>>>>>
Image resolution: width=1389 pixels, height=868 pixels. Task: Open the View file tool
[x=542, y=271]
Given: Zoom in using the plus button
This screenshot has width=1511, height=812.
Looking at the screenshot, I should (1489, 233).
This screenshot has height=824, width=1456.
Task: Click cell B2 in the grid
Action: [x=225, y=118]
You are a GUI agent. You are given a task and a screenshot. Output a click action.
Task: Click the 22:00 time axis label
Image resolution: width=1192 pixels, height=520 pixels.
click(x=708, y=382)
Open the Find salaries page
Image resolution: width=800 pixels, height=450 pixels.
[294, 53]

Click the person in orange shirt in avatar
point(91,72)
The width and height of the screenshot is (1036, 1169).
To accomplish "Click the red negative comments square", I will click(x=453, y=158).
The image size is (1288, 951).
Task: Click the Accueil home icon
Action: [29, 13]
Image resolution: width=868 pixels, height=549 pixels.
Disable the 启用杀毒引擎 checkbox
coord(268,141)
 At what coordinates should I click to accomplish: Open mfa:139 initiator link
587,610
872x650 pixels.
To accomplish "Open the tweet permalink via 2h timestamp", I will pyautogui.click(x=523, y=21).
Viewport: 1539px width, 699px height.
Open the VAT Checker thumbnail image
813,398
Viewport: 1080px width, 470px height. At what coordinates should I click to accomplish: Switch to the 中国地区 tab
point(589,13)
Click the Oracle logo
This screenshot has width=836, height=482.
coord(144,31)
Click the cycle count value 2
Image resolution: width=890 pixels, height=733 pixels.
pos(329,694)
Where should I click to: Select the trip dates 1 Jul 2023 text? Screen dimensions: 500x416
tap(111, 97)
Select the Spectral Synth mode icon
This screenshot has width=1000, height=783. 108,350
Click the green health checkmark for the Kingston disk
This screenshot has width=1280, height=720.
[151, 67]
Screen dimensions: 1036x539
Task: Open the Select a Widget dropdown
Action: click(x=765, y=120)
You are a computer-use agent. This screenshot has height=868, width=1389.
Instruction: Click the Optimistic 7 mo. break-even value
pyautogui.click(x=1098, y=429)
<<<<<
THE TASK: Exactly the lines from the one containing "Instruction: Click the" to the final line of the data, both included, should be printed, and nothing more.

SOLUTION TO THIS TASK:
Instruction: Click the Optimistic 7 mo. break-even value
pyautogui.click(x=1098, y=429)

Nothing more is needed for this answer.